■ **Instrukcja do zadania**
Proszę podać każdy wiersz poniższych danych, w którym występuje słowo „Instruction”. Wielkość liter ma znaczenie.

[Dane tekstu i wskazywania elementów]
===

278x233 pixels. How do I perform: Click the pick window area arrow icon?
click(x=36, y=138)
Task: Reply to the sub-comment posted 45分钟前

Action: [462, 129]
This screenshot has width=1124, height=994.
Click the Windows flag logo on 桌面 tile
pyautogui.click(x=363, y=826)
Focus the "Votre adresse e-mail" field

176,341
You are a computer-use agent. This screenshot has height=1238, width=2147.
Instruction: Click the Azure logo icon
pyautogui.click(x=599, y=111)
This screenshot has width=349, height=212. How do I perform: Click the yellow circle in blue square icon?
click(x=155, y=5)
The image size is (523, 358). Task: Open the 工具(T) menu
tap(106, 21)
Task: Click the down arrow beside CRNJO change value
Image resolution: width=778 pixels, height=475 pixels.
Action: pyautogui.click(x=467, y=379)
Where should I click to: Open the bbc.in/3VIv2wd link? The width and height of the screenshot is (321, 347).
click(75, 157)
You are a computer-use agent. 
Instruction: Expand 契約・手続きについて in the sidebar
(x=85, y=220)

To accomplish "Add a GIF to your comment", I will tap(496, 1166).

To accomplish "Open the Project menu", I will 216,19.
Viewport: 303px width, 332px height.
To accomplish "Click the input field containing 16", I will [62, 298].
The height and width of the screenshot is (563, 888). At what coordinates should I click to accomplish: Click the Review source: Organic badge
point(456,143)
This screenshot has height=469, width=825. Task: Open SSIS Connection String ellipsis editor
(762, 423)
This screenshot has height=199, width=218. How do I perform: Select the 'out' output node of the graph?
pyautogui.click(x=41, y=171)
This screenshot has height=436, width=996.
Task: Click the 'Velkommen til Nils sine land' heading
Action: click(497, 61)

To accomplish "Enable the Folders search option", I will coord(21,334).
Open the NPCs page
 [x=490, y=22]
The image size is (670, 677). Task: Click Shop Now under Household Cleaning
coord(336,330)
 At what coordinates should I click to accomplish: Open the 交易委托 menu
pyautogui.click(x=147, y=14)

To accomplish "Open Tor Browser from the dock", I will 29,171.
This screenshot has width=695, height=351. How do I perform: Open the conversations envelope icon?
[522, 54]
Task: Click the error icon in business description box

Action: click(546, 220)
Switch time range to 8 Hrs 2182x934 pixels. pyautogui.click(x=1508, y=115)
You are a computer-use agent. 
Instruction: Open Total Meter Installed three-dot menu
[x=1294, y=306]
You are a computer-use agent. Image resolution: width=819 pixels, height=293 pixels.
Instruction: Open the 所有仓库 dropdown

===

■ **Wynik ćwiczenia**
Instruction: Click the Azure logo icon
Instruction: Expand 契約・手続きについて in the sidebar
Instruction: Open Total Meter Installed three-dot menu
Instruction: Open the 所有仓库 dropdown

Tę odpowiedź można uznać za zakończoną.